▶ [DOCUMENT]
## START
By Nawara Fattahova, Staff Writer

 23 May 2012

KUWAIT: The post of General Prosecutor in Kuwait is still limited to male law school graduates. Yet, this fact will soon change after female Kuwait graduates of the Faculty of Law filed a case at the court demanding to work in this position and recently won the case in the first instance. Marwa Al-Sairafi, is one of the six young women who won the case and is looking forward to working as a prosecutor.

“It all started after I graduated from the law faculty. I saw an ad in a daily about a job vacancy as legal researcher. One of the conditions for the applicant to this ad was to be a male, which I considered illegal, and along with five other colleagues, after not being allowed to apply to this post, we filed a case at the court to be accepted to apply for this job. The law didn’t discriminate  against females, and has never mentioned that the post of general prosecutors is only limited to men,” she told the Kuwait Times yesterday.
## END
▶ [JOB 1]
Quote the passage of the article on Kuwaiti women seeking prosecutor posts that opens with the words containing "23 May 2012" and closes with "as a prosecutor.".
▶ [JOB 2]
Extend the article on Kuwaiti women seeking prosecutor posts, starting after its last sentence.

▶ [GIVEN ENTRIES]
## START
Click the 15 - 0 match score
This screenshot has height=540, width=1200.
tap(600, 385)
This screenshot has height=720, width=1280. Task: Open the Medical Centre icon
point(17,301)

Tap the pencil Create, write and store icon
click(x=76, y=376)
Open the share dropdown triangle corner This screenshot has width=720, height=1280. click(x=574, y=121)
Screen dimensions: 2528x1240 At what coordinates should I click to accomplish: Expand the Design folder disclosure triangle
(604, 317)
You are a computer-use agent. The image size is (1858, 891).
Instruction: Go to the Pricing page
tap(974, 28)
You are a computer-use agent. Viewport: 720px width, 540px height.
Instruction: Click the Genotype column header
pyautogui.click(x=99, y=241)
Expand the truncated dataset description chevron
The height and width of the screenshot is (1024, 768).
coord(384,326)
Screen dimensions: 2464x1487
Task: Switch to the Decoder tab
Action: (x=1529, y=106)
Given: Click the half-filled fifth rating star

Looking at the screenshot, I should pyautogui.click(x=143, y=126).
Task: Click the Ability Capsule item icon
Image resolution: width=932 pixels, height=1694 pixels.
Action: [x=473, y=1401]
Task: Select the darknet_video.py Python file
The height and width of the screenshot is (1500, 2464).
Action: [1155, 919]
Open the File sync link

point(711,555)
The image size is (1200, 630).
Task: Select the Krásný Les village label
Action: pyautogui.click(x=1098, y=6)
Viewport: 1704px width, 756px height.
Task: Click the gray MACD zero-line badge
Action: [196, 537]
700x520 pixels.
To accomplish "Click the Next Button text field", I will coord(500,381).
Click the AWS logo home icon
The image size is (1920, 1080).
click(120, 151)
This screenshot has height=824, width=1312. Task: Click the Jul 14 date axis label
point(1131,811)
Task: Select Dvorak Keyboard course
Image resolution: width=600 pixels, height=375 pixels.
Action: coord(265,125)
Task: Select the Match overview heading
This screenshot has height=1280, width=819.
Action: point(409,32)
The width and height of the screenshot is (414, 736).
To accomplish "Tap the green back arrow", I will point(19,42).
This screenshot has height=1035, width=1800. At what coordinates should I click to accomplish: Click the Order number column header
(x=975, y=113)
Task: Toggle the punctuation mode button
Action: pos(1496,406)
## END
▶ [ANSWER 1]
23 May 2012

KUWAIT: The post of General Prosecutor in Kuwait is still limited to male law school graduates. Yet, this fact will soon change after female Kuwait graduates of the Faculty of Law filed a case at the court demanding to work in this position and recently won the case in the first instance. Marwa Al-Sairafi, is one of the six young women who won the case and is looking forward to working as a prosecutor.

▶ [ANSWER 2]
“We are happy with the verdict that ruled in our favor. But, this is not a final verdict. The government appealed the verdict on May 20 and we are waiting for the judge’s decision. Then there is the final instance of the Supreme Court. Then, only, will we be able to work in the post that females were not allowed to work in,” added Al-Sairafi. She is confident of winning the case and aims to apply for the legal course for the post of Legal Researcher. “Kuwait has signed different international conventions on bringing to light discrimination between males and females in the work field. Also, there is international pressure on Kuwait to apply equality to both genders. Kuwait is a civil state and has a constitution that directs its laws and life,” she noted.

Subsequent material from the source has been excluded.